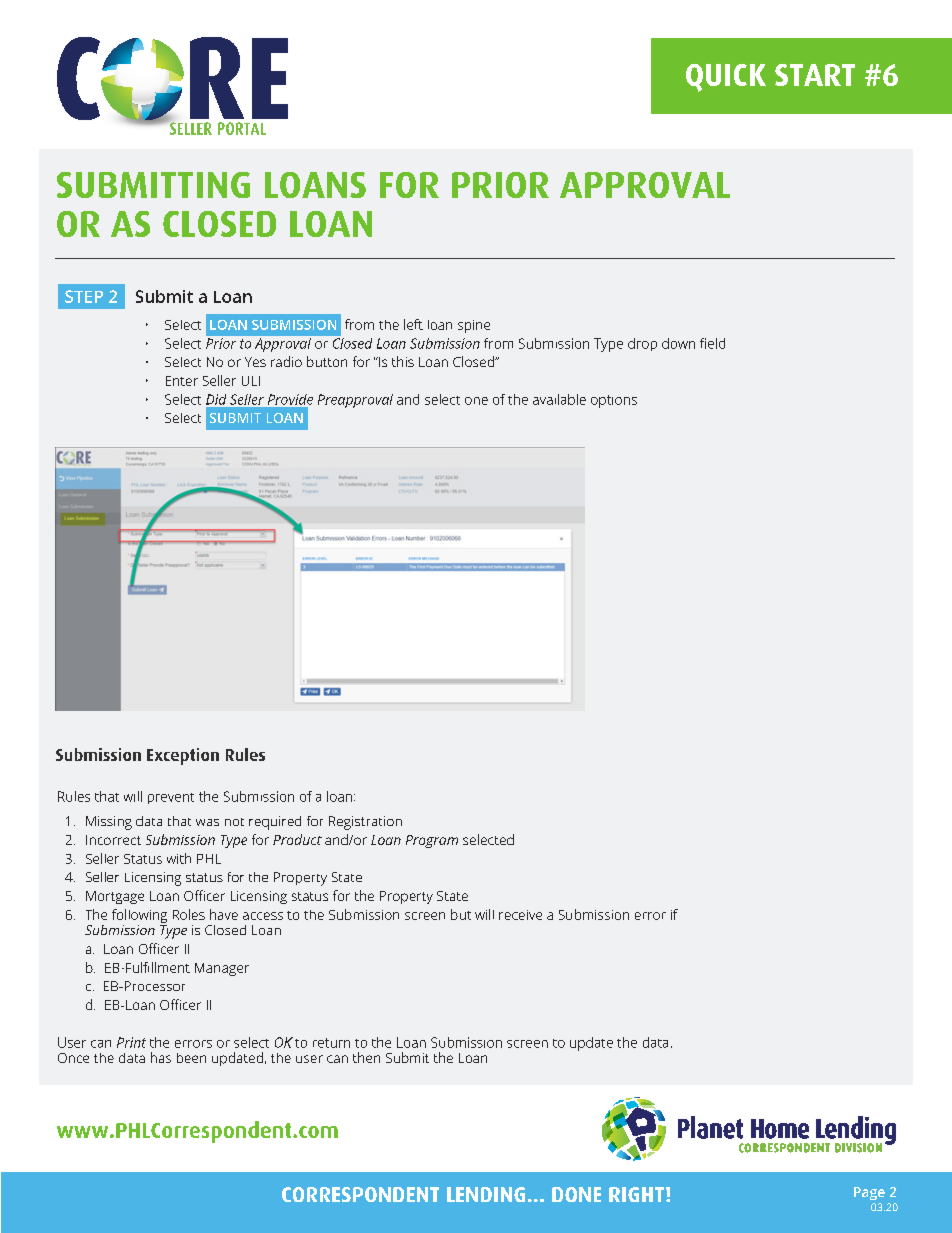 The image size is (952, 1233). What do you see at coordinates (486, 1194) in the document?
I see `LENDING` at bounding box center [486, 1194].
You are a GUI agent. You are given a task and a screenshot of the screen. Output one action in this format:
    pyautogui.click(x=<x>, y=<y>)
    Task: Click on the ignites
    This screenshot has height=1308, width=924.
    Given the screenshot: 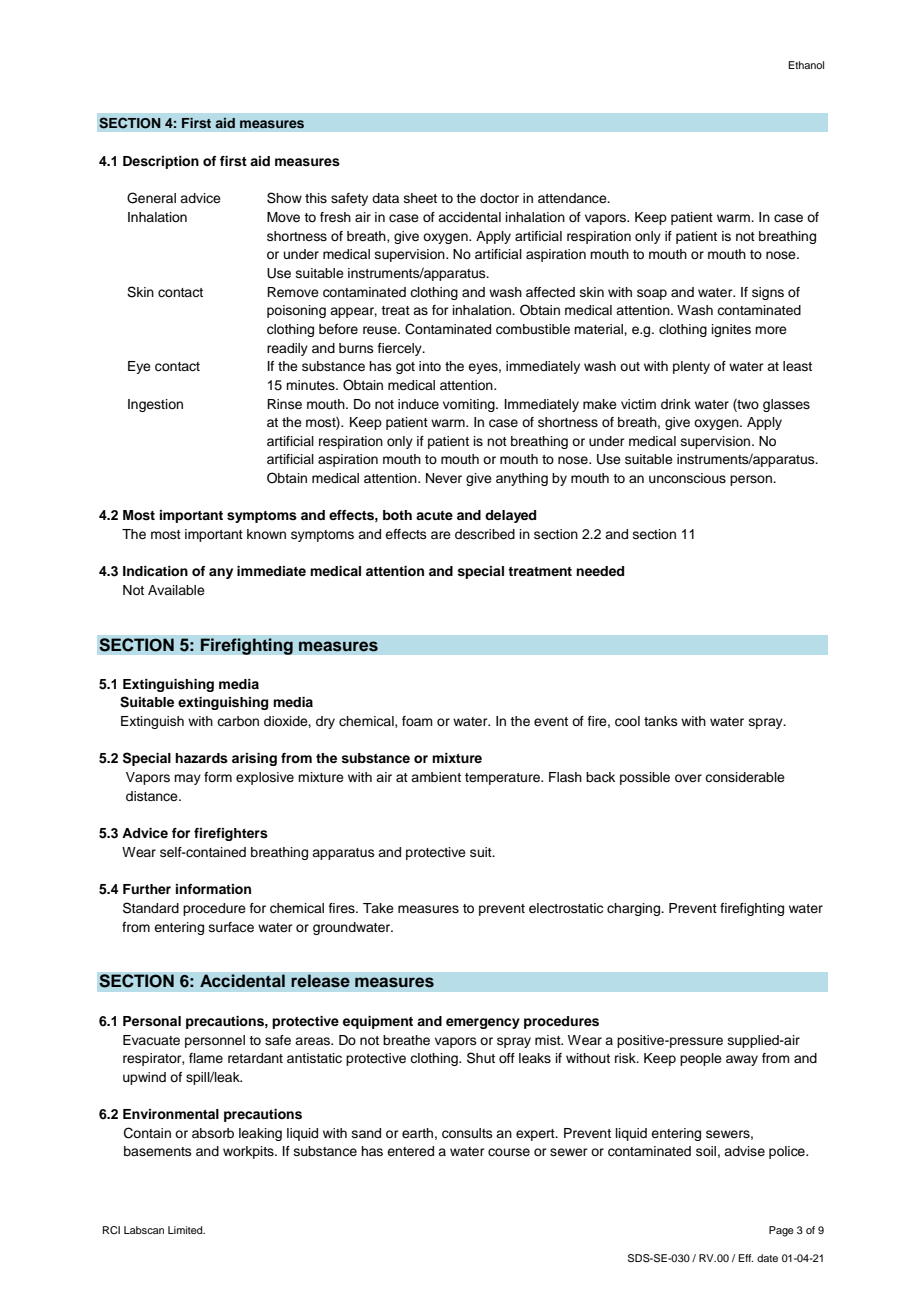 What is the action you would take?
    pyautogui.click(x=731, y=330)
════════════════════
### Instructions for the task
Please give again every line of the records from the one containing "You are a GUI" down to the one containing "This screenshot has", including both of those lines, with no changes.

### Exercise response
You are a GUI agent. You are given a task and a screenshot of the screen. Output one action in this format:
    pyautogui.click(x=<x>, y=<y>)
    Task: Click on the ignites
    This screenshot has height=1308, width=924.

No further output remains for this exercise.